L'incontro "galeotto" con un responsabile Migros Ticino - Non immaginava, un tempo, che sarebbe arrivata proprio qui. «Sapevo che volevo fare qualcosa del genere, prima o poi, ma non sapevo bene cosa. La vita poi prende le sue direzioni, in maniera indipendente da te». Dopo 12 anni a Chocolat Alprose e 13 alla Lati come responsabile della qualità, l'ambiente e la sicurezza sul lavoro, però era chiaro: un ciclo era concluso. «Mi trovavo in ospedale. Incontrai un responsabile Migros, anche lui ricoverato come me. Mi disse che quello era un settore scoperto, in Ticino».
«Per fortuna non devo uccidere animali: non avrei retto» - Un trend in incremento, peraltro, specie in Svizzera, dove i consumi crescono di mese in mese. «C'è molta attenzione al cibo che si mangia e il bio è un'ottima risposta. Le uova, soprattutto, funzionano bene. Sono un sostituto della carne a prezzi inferiori: perfette in tempo di crisi». Così non ci ha pensato su neanche troppo, quando le hanno messo la cosiddetta pulce nell'orecchio. Ha ritirato i soldi della cassa pensione, ha steso un business plan, ha sondato terreni. «Ho capito subito che sarebbe stato il mio destino. Non avrei sopportato, invece, l'idea di uccidere animali».
Perfino un'area gioco per le galline - Anche adesso, giura, «quando dopo un anno e mezzo le galline avranno concluso il loro iter produttivo più intenso, cercherò di venderle, non di ammazzarle. Sono belle, non dovrei fare fatica a piazzarle». Nel capannone, diviso in due pollai simmetrici, ha creato addirittura un "giardino d'inverno", che separa la zona notte dai prati, dove «farle giocare. Ci sono la sabbia, le scalette, il fieno». Al mattino le pulisce, verso mezzogiorno le fa razzolare. Qualcuna ha anche un nome. «A volte litigano, così mi tocca separarle dalle altre. Per questo servono i galli». Ma non dovrebbero essere un elemento di disturbo, pochi maschi fra così tante femmine? «Macché. Anch'io li ho rivalutati. Mettono pace nel gruppo. E se trovano qualcosa da magiare, chiamano le galline. Si prendono solo quello che avanza. Se avanza».

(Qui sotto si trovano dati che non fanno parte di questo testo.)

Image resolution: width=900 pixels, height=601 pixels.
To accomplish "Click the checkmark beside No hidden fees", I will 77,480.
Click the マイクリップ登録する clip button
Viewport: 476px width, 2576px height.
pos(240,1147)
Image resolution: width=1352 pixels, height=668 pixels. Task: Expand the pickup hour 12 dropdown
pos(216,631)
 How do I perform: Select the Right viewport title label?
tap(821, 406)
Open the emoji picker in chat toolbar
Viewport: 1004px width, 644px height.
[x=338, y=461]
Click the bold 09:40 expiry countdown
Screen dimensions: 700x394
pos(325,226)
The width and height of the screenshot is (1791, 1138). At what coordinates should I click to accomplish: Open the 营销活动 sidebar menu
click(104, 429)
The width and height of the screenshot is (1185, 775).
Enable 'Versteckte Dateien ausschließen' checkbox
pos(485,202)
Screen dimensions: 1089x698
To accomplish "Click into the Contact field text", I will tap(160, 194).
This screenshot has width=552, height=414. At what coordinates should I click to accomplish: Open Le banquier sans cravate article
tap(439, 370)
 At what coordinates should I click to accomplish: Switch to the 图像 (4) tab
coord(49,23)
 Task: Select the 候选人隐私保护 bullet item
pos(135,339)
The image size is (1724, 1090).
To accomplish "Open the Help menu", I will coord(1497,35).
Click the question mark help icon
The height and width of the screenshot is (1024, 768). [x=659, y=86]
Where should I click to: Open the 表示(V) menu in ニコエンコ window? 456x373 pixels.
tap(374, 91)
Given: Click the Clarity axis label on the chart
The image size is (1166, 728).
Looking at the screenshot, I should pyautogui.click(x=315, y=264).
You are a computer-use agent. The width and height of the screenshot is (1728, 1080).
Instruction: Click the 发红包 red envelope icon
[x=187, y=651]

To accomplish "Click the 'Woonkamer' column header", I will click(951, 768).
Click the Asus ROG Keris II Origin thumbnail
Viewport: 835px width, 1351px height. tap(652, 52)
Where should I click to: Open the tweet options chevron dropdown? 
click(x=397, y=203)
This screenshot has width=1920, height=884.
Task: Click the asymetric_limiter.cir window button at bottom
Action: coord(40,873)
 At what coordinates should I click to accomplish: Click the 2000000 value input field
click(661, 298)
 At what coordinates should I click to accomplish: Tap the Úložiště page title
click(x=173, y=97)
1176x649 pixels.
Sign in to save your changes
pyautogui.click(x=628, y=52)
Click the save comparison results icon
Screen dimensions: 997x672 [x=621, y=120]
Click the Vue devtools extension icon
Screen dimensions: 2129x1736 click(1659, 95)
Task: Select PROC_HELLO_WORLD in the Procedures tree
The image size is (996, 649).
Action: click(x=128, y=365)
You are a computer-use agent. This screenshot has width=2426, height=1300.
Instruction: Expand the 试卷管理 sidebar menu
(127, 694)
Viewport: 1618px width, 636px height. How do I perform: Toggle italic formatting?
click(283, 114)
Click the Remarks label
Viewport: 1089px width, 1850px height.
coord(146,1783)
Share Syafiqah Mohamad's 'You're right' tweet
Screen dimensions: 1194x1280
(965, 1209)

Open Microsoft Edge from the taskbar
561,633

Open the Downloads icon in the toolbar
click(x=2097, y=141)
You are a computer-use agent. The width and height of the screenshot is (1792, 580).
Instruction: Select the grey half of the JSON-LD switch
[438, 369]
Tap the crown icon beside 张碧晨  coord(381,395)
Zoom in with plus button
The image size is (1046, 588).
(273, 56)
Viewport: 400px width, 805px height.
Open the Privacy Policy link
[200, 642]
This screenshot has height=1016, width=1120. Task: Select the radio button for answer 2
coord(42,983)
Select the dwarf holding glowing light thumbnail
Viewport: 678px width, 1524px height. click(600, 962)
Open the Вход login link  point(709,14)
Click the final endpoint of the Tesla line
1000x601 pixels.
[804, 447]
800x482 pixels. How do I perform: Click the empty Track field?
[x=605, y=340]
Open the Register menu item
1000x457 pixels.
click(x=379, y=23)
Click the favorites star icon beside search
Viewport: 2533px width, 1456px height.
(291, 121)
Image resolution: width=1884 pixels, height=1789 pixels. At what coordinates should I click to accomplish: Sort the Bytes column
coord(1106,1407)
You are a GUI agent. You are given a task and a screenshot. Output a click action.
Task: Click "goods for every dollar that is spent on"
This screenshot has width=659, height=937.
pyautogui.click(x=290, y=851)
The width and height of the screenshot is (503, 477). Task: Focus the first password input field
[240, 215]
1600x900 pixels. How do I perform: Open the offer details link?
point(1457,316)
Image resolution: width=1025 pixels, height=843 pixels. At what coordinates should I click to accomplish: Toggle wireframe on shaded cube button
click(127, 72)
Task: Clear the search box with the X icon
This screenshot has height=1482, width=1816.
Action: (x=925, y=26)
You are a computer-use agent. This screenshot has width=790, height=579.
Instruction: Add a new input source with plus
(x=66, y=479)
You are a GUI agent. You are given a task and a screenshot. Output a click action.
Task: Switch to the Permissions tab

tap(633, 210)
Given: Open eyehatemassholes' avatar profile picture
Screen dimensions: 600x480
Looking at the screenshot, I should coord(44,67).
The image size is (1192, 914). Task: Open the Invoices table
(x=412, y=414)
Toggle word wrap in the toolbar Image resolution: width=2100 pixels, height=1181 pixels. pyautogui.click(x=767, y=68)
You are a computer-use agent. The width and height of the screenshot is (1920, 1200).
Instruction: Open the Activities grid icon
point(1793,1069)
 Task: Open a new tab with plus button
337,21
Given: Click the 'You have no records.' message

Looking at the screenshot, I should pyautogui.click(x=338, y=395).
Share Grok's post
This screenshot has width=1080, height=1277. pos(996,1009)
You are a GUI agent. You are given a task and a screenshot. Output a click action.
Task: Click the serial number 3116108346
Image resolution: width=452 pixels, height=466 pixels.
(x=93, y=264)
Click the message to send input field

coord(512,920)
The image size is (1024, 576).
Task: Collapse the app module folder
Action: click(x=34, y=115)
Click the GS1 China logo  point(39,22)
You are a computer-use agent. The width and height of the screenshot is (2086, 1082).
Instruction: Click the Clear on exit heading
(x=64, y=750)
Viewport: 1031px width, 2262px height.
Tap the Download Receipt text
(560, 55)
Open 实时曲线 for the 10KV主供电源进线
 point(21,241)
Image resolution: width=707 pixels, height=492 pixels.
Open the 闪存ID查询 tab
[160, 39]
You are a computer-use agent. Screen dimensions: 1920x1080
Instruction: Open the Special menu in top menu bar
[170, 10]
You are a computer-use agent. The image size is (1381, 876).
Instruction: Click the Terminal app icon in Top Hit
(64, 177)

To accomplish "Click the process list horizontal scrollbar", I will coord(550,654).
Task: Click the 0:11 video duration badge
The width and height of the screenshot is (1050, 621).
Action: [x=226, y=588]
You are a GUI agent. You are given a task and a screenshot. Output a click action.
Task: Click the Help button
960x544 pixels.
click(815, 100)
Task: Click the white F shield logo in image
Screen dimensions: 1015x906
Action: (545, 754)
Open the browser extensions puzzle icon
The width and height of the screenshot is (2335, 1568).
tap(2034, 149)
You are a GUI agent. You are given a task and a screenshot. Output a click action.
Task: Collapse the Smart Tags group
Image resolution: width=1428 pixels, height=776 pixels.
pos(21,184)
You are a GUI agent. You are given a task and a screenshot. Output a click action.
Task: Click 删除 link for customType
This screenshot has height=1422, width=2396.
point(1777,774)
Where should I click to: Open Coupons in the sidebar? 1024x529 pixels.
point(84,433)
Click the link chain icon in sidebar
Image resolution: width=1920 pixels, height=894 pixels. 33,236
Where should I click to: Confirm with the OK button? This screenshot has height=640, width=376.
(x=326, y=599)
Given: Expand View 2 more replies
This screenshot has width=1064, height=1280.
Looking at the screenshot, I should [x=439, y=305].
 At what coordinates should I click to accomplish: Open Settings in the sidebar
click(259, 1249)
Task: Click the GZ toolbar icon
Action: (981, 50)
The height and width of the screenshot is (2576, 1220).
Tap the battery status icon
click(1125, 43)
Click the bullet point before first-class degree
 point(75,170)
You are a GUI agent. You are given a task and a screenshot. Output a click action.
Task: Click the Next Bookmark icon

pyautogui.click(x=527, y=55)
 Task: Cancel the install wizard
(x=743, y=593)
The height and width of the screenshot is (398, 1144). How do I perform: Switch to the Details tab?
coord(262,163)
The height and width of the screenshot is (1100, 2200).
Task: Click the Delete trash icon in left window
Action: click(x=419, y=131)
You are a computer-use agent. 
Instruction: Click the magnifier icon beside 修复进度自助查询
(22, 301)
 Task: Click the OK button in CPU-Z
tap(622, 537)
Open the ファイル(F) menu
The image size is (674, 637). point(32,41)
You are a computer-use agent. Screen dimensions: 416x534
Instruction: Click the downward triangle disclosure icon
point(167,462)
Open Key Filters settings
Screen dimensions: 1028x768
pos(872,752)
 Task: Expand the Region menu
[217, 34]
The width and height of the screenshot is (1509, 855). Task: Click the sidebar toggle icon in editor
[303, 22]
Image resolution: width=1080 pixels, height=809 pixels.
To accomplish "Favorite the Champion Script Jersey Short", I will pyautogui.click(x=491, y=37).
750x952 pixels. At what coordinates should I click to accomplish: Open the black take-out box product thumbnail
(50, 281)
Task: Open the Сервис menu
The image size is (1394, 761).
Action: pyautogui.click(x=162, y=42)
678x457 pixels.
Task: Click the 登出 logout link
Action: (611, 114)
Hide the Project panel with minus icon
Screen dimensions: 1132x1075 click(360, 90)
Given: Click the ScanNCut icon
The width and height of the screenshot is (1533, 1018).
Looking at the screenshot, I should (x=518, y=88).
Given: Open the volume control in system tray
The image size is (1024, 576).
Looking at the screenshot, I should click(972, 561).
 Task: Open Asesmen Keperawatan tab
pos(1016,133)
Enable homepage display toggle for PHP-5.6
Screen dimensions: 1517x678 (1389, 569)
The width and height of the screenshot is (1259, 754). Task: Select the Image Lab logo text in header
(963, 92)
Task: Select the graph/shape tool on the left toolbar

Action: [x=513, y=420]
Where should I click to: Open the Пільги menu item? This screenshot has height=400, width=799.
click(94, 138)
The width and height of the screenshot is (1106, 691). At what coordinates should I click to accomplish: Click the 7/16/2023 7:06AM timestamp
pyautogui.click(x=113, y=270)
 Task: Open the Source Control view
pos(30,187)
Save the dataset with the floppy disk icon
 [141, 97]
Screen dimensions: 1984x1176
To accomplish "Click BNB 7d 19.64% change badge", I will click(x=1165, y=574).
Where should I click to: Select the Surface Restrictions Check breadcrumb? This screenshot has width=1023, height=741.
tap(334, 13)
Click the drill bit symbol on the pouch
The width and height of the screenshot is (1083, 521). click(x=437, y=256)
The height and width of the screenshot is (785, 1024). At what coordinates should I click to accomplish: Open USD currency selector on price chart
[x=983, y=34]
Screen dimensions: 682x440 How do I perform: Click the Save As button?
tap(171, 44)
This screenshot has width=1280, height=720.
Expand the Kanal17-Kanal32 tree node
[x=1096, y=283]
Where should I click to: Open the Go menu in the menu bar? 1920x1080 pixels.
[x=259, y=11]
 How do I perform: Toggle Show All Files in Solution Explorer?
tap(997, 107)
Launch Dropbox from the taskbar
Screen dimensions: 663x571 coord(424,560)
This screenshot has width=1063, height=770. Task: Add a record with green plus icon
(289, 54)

E la sera le si addormentano in braccio - Difficile, qui, dove il rapporto è di uno ogni 150 e si ribaltano i luoghi comuni. «Non son affatto animali stupidi. Ti riconoscono. Sanno come comportarsi. La sera ce n'è una che mi si siede in braccio e si addormenta». Cose inimmaginabili, quando faceva vita da manager. «Ma non si fraintenda. Anche qui ci sono le scartoffie». Alla fine, tra una cosa più manuale e l'altra meno, si tirano facilmente le dieci di sera; ma la pausa è più lunga, «da mezzogiono alle quattro» e i ritmi più umani, naturali. Poi, certo, niente ferie, Natale, Pasqua: «Agli animali non puoi chiedere vacanze«. Una cosa comunque è certa: «Io non mi sento affatto vecchia. E, fin che potrò, mi troverete qui».
«Questo è il mio posto. Finché posso, mi troverete qui» - In uno dei due stanzini dove si timbrano le uova, mentre lei chiacchiera e racconta, c'è la mamma. Ha 85 anni.